Using ports other than 1 with LMIC

sunbutncat · February 13, 2021, 8:05pm

Hi,

I’m wondering if anyone has had any issues with secondary LoRaWAN ports not coming across TTN correctly. In my current setup, I’m using LMIC to broadcast short status messages on Port 2 that consist of 8 flags in the form of a bitmap. Here is what the code looks like:

void send_status() {
  uint8_t txBuffer[1];
  LoraEncoder encoder(txBuffer);

  encoder.writeBitmap( _BME280_found, 
                   gps_available(),
                   _ssd1306_found,
                   _axp192_found,
                   _ifWebOpen,
                   _ifSetMiner,
                   _ifAuthenticated,
                   _ifLaunched );

  // Battery / solar voltage
  //encoder.writeUint8(0);

  boolean confirmed = false;
  ttn_cnt(_count);
  Serial.println("Sending balloon status message.");
  ttn_send(txBuffer, sizeof(txBuffer), 2, confirmed); 
  _count++;
}

where ttn_send is written like this:

void ttn_send(uint8_t * data, uint8_t data_size, uint8_t port, bool confirmed){
    // Check if there is not a current TX/RX job running
    if (LMIC.opmode & OP_TXRXPEND) {
        _ttn_callback(EV_PENDING);
        return;
    }

    // Prepare upstream data transmission at the next possible time.
    // Parameters are port, data, length, confirmed
    LMIC_setTxData2(port, data, data_size, confirmed ? 1 : 0);

    _ttn_callback(EV_QUEUED);
}

About one minute after startup, I’m broadcasting observation messages on Port 1 that consist of temperature, pressure, humidity, GPS coordinates and including the same bitmap byte normally used in the status messages. These messages come across just fine and here you can see I’m using the LMIC library the same way.

void send_observation() {
  //LoraMessage message;

  uint8_t txBuffer[31];
  LoraEncoder encoder(txBuffer);

  encoder.writeLatLng( gps_latitude(), gps_longitude() );
  encoder.writeUint16( gps_altitude() );
  encoder.writeRawFloat( gps_hdop() );
  encoder.writeUint16( (uint16_t)_elevation_now ); // In meters
  encoder.writeUint16( (uint16_t)(_pressure_now*10.0) ); // Convert hpa to deci-paschals
  encoder.writeTemperature(_temperature_now);
  encoder.writeHumidity(_humidity_now);
  encoder.writeBytes( _launch_id, 8 ); // Add 8 bytes for the launch_id
  encoder.writeBitmap( _BME280_found, 
                   gps_available(),
                   _ssd1306_found,
                   _axp192_found,
                   _ifWebOpen,
                   _ifSetMiner,
                   _ifAuthenticated,
                   _ifLaunched );

 Serial.println("Built message successfully");

// LORAWAN_CONFIRMED_EVERY is defined in a configuration file as 0
#if LORAWAN_CONFIRMED_EVERY > 0
  bool confirmed = (_count % LORAWAN_CONFIRMED_EVERY == 0);
#else
  bool confirmed = false;
#endif

  ttn_cnt(_count);
  Serial.println("Sending balloon observation message.");
  ttn_send(txBuffer, sizeof(txBuffer), 1, confirmed);

  _count++;
}

The very first Port 2 Status message gets received by the gateway, but the following 5 are discarded (counts 2,3,4,5 in the picture), even if the subsequent flags are changed (payload is different). Interesting that the first Status message includes is annotated with “Retry” by TTN. The Port 1 Observation messages, however, come across just fine… in the picture you can ignore the empty byte 00s , as it’s just because Lat/Lon fields haven’t been populated by that time.
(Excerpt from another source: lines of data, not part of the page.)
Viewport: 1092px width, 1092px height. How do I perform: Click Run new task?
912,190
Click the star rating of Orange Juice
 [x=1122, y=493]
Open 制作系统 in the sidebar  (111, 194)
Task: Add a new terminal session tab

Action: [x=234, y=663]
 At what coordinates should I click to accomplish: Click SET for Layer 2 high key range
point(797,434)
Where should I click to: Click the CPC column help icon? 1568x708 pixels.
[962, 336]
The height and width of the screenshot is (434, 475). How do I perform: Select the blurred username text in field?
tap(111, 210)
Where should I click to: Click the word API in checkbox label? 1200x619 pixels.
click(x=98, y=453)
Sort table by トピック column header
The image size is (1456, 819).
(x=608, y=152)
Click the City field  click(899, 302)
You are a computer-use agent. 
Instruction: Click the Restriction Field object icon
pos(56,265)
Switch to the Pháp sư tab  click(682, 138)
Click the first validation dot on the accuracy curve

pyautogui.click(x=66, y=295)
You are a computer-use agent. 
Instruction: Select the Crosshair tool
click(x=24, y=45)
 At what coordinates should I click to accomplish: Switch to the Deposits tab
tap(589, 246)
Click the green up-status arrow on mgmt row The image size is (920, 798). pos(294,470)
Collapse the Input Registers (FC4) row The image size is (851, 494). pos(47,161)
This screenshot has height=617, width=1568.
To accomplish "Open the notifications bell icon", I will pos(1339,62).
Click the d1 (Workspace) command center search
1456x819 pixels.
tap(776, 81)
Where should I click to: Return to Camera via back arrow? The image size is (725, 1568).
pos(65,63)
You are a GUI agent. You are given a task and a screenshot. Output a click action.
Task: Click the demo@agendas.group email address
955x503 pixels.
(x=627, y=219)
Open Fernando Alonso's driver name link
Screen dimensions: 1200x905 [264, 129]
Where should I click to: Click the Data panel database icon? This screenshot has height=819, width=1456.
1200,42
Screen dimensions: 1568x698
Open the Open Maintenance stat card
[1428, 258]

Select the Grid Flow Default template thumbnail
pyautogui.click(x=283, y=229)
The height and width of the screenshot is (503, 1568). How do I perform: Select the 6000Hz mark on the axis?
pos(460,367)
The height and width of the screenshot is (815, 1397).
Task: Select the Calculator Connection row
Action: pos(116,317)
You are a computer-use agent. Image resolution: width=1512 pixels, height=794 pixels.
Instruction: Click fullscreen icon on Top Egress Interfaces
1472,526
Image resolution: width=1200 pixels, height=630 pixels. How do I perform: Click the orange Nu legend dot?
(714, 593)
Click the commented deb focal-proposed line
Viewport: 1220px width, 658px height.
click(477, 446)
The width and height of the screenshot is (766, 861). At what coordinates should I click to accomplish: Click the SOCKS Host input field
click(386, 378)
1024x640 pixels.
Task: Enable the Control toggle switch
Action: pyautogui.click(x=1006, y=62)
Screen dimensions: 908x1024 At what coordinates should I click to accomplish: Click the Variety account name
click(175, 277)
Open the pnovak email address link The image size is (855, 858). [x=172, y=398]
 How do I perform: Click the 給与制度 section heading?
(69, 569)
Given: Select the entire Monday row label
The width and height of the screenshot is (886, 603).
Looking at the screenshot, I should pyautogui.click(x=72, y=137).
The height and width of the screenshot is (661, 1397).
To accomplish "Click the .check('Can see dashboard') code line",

I’m using a TTGO T-beam V1.1 with the LMIC library to send the messages and a 915mhz TTN Indoor gateway to receive the data. I’m forwarding to ttn-handler-eu. I’m wondering if there’s any obscure fact that I’m missing. My hunch is that the LMIC library isn’t clearing out a cache or something to that effect. Or perhaps the TTIG gateway isn’t forwarding correctly to the TTN eu server?

Has anyone seen these port issues before?

Nick Screen Shot 2021-02-08 at 7.54.27 AM

descartes · February 13, 2021, 8:54pm

I have a range of devices on the same application that have different sets of sensors on and I use the port number to differentiate between them with no problems using LMiC

I suspect your problem may be that you are flooding the airwaves and something isn’t keeping up. Slow the frequency of transmission down to Fair Use Policy and if it’s still not working we can look again.

sunbutncat · February 13, 2021, 10:33pm

Glad to hear you don’t have any issues with LMIC in this respect.

I adjusted the time per your thoughts and it produced the same thing, but without the “retry” designation. Maybe this is an improvement, maybe not.

The observation payloads on Port 1 are 31 bytes spaced 5 seconds apart, and the status messages on Port 2 are only 1 byte spaced 15 seconds apart, so it shouldn’t be the time on air. Also, I’m using SF7 and only use the rapid sending of messages for about 10 minutes, so I shouldn’t be breaking the Fair Use policy with this method.

cslorabox · February 13, 2021, 10:35pm

It would help if you could provide the raw gateway records of these uplinks.

If you’ve been often starting your node over from frame count 0, you could be getting traffic seen as a retry and rejected. If your node starts over from zero, you’re going to have to reset the frame counter in the network console each time; a proper LoRaWan node continues the frame counter even if you power cycle it or change the firmware, but few nodes truly implement LoRaWan correctly.

Something the issue is however most definitely not is a fair use policy violation, as even you are quite obviously and extremely violating that with your described usage, there’s no enforcement.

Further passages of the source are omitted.